Jorja was as excited about the trip as I was. We sat down and discussed where we would go. London, Paris, Rome . . . In the middle of our planning, there was a phone call. It was Ladislaus Bush-Fekete, calling from Munich. I had not heard from Laci since the closing of Alice in Arms, which was almost ten years earlier. Since that time, Kirk Douglas had become a major star. I was pleased that I had not destroyed his career.

"Sidney," Laci said, in his thick Hungarian accent, "how are you? Marika and I miss you."

"We're fine, Laci. I miss you, too."

"When are you coming to Europe?"

"As a matter of fact, we're leaving next week."

"Good. You must come to Munich and visit us. Can you do it?"

I thought about it for a second. "You bet we can. I want you to meet Jorja."

"Wonderful. Let me know when you're coming."

"I will."

I hung up and told Jorja, "That was Ladislaus Bush-Fekete."

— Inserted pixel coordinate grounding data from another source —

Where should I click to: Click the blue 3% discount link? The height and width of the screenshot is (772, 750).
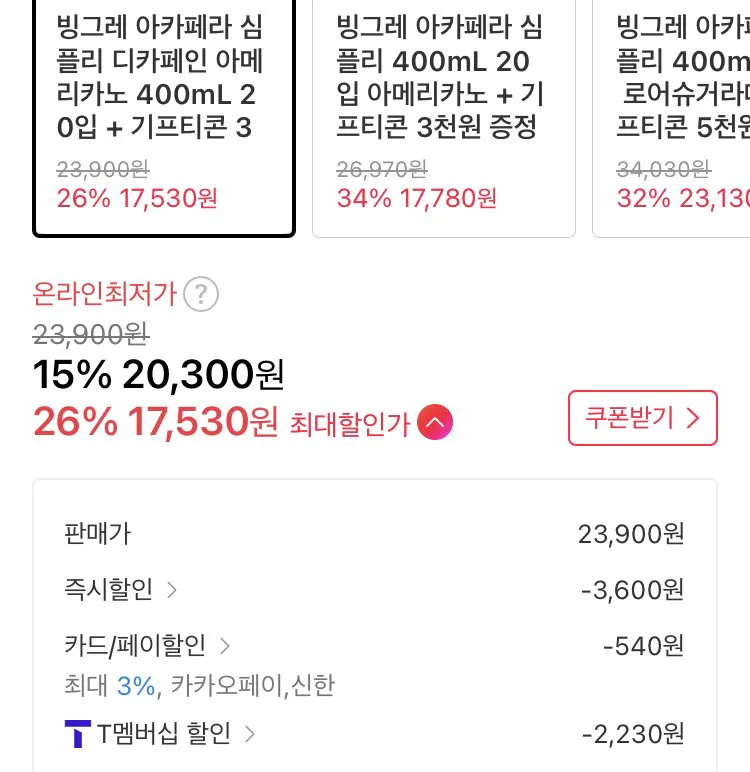(x=136, y=686)
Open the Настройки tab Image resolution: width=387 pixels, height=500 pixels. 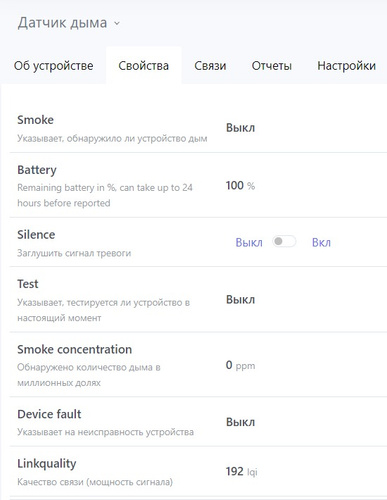[x=346, y=66]
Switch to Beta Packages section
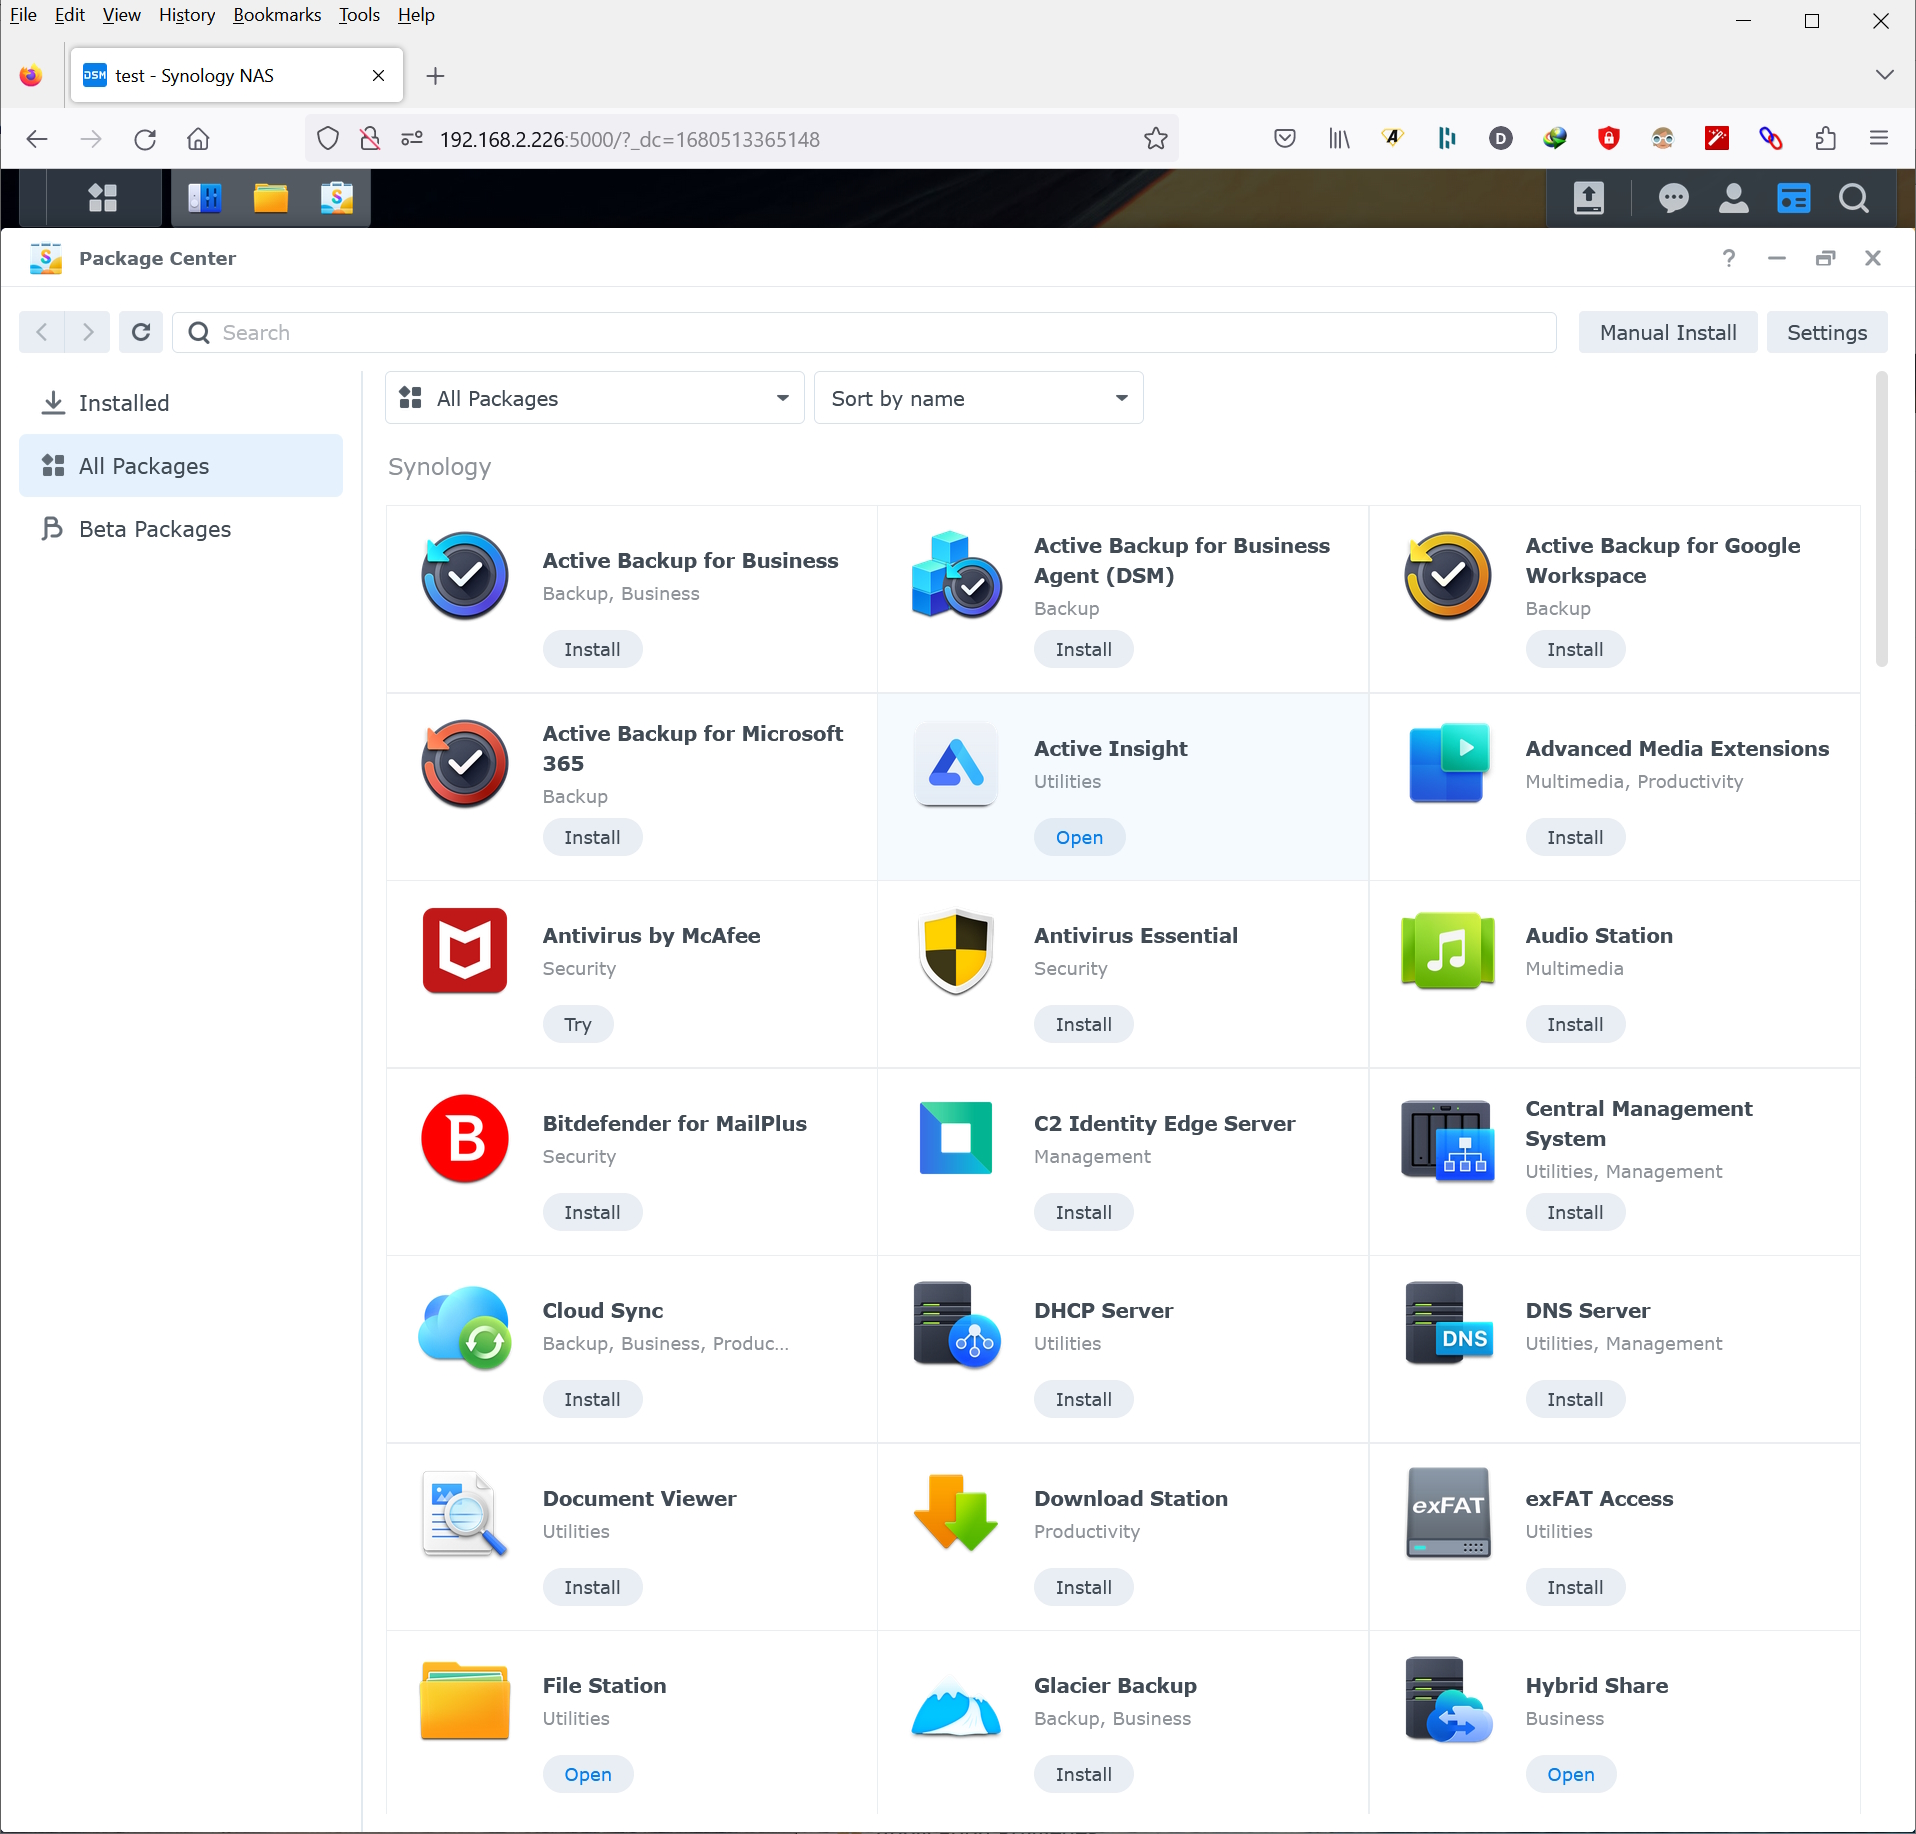Viewport: 1916px width, 1834px height. point(154,529)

Jorja looked at me. "Alice in Arms," she said.

I laughed. "You'll like him, and his wife is lovely. And Munich is beautiful. We'll have a great time there."

Right before we left, Sam Spiegel called.

Sam Spiegel was one of Hollywood's most colorful characters. Born in Austria, he had come to Hollywood to sell Egyptian cotton. He had served time in Brixton Prison for fraud. While in Hollywood, he decided to become a producer, and changed his name to S. P. Eagle. He became the joke of the town. When Darryl Zanuck heard the news, he said, "I'm changing my name to Z. A. Nuck."

The laughter quickly stopped, for Sam Spiegel went on to produce a long list of Academy Award-winning pictures, including Lawrence of Arabia, On the Waterfront, and The African Queen.

I had met him at one of the lavish parties he gave, and we had become friends.

After his phone call, Jorja and I had dinner with Sam. He said, "I've heard about a foreign film I might be interested in remaking. If you're going to Paris, I'd appreciate it if you'd take a look at it and tell me what you think."